The date of his first visitation, held at Lisburn, is not known. Reid thinks it was in April 1661. Adair, who gives an account of it, dates it by the funeral of Dame Mary Clotworthy, mother of Sir John Clotworthy, first lord Massereene [q. v.], which took place some time between 5 Dec. 1660 and 5 March 1661 (funeral entry in the office of arms, Dublin Castle). Fruitless negotiations were opened with Taylor by the presbyterian leaders prior to the visitation. He declined to regard them as ‘a body;’ they refused to recognise episcopal jurisdiction. Only two of them attended the visitation; thirty-six churches were at once declared vacant, the incumbents not having episcopal ordination. The Irish Act of Uniformity to this effect did not come into force till (29 Sept. 1667) after Taylor's death; the seventy-first of the Irish articles of 1615, which had never been repealed (Mant), left the point undetermined. A ‘declaration’ ordering conformity, but not specifying ordination, was adopted by the Irish parliament on 15 and 16 May 1661. John Bramhall [q. v.], the primate, whose measures were taken later, won over ‘such as were learned and sober’ by devising a form of letters in which, expressly leaving open the validity of former orders, he claimed only to supply anything previously wanting and ‘required by the canons of the Anglican church.’ Taylor's policy confirmed the presbyterians in rebellion against his authority; intending the reverse, he did more than any man to establish the loyal presbyterians of the north of Ireland as a separate ecclesiastical body.

Of Taylor there is a curious glimpse in Glanvil's ‘Saducismus Triumphatus’ (1681, ii. 276 sq.). In October 1662 he investigated at Dromore the account given by Francis Taverner of the apparition of James Haddock, who died in 1657, ‘was satisfied that the apparition was true and real,’ and gave Taverner six questions to be put ‘next time the spirit appeared.’ The questions were put, but unanswered, ‘the spirit’ vanishing ‘with a most melodius harmony.’ Early next year Taylor's neatherd at Portmore, David Hunter, was visited by an apparition. Both stories are recorded by the bishop's secretary, Thomas Alcock. And it is noteworthy that, in his funeral sermon for Bramhall (16 July 1663), Taylor refers to various stories of return from the grave, not as proofs of the fact, but as illustrations of the credibility of the idea.

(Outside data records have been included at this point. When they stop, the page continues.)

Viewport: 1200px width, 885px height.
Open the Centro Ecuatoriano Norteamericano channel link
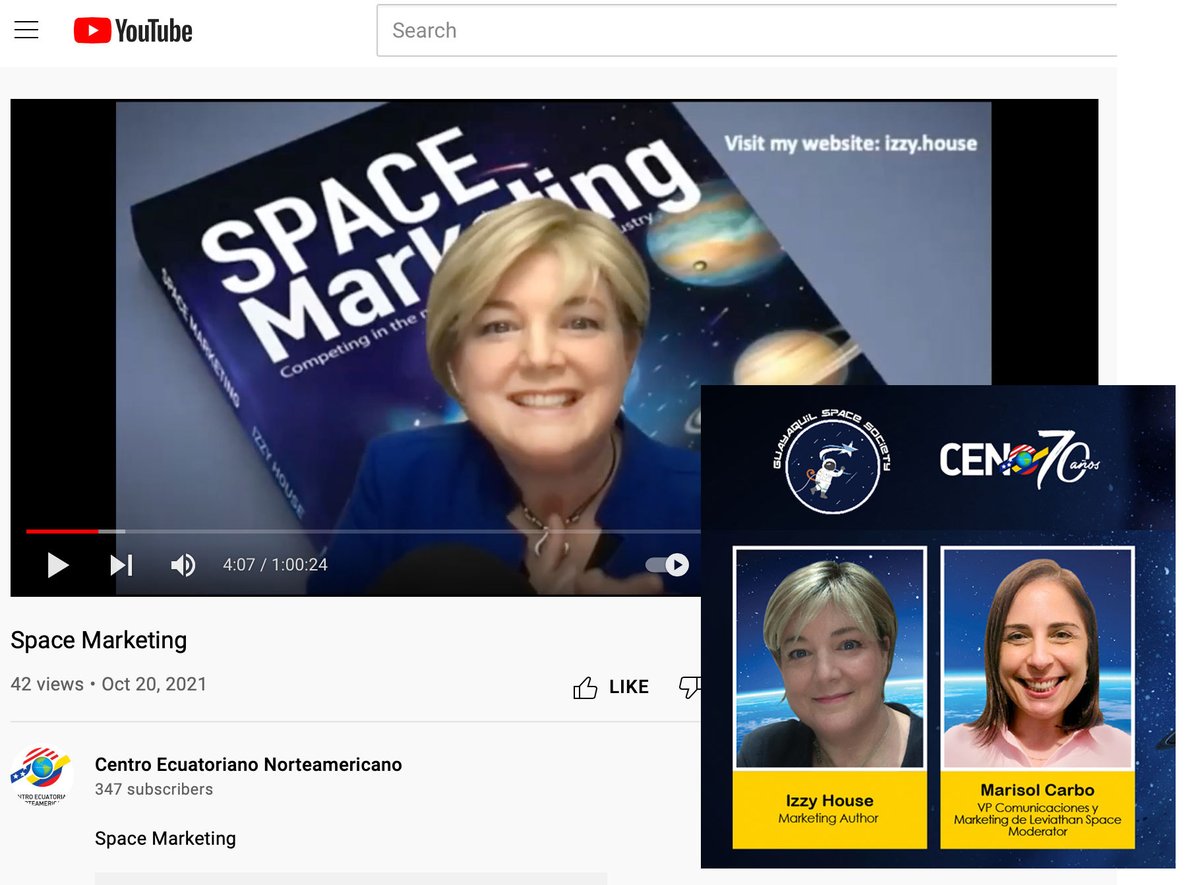pyautogui.click(x=247, y=764)
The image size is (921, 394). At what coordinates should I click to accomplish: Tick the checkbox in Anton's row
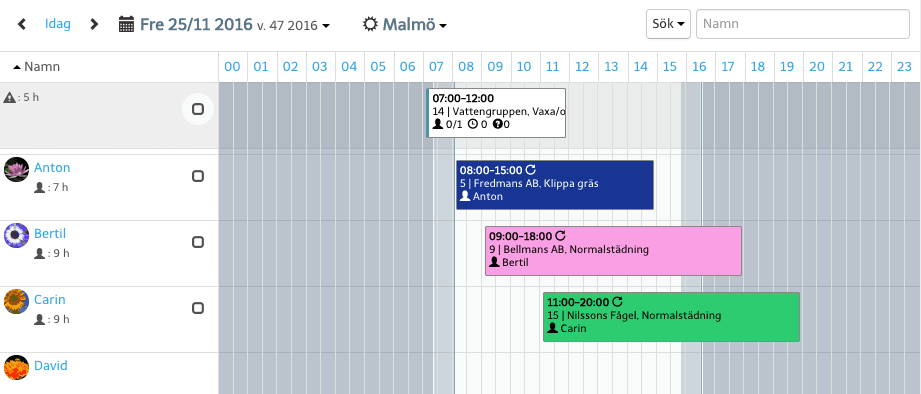198,176
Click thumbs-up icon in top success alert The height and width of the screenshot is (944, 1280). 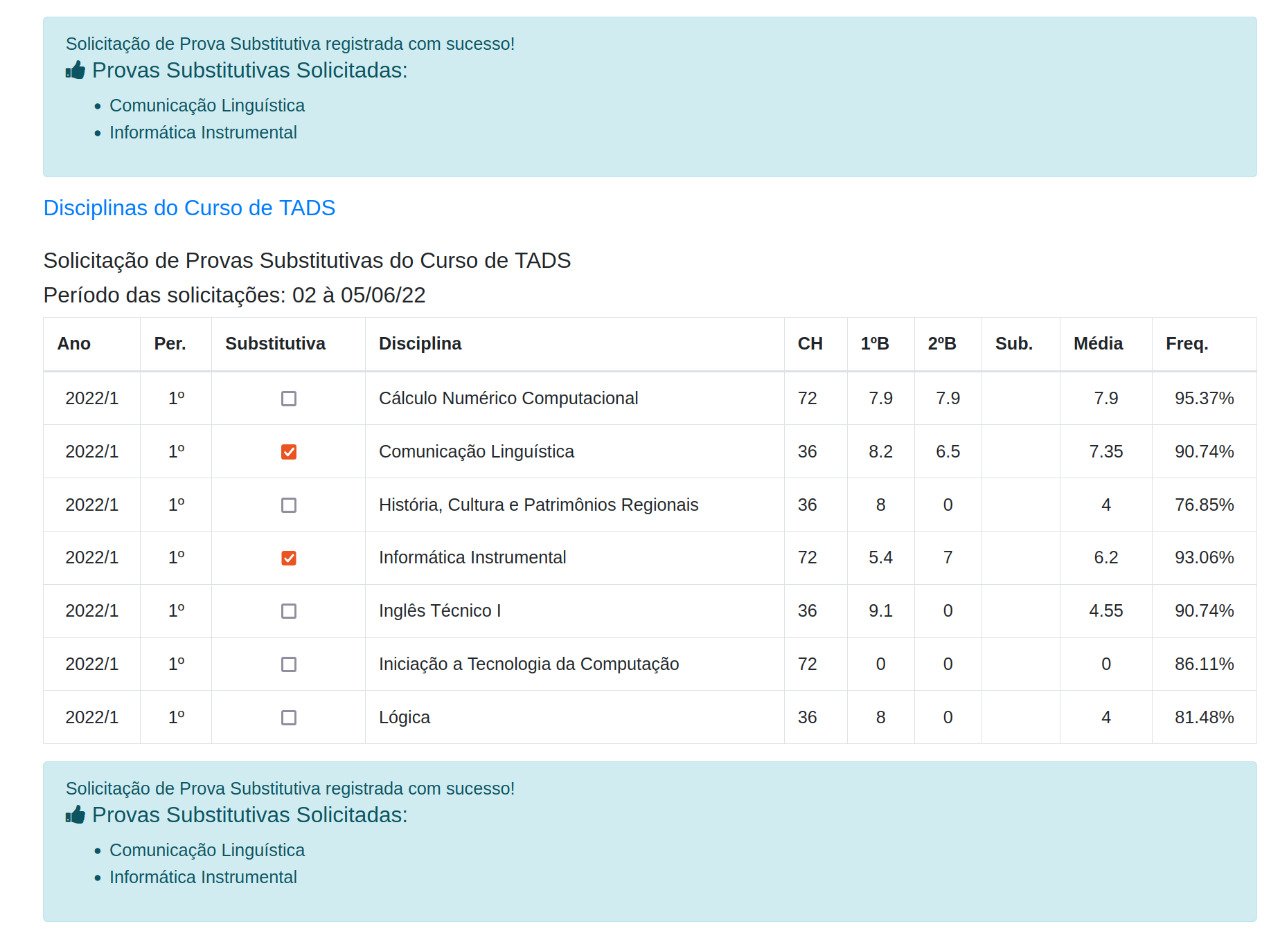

Taylor's dedication to Ormonde of his treatise on ‘Confirmation’ in 1663 touches the topics of church decay and impoverishment; the religion of the country was ‘parted into formidable sects,’ and he was disheartened by the ill-success of his efforts. At the request of the hierarchy, he published in 1664 his ‘Dissuasive from Popery,’ one of the most interesting of his writings, furnishing a picture of the old religion drawn from the life, but exhibiting the writer as powerless to reach the people with his message, or persuade them ‘to come to our churches.’ Their ‘use of the Irish tongue’ he deprecates, and would have them ‘learn English,’ that they may ‘understand and live.’ On 24 May 1664 he writes to Archbishop Sheldon, pathetically pleading for translation to an English bishopric, on the ground of health and danger to life. York was the only English see then vacant; it was filled by the translation of Bishop Richard Sterne [q. v.], but nothing was done for Taylor. He suffered from ague, due doubtless to the marshy neighbourhood of his residences at Portmore. Conway wished him to try the powers of Valentine Greatrakes [q. v.] He removed from Magheralin, near Dromore (where he farmed forty acres), to a house in Castle Street, Lisburn. In 1666 he offered Henry Dodwell the elder [q. v.] a dispensation from taking orders while retaining his fellowship at Trinity College, Dublin.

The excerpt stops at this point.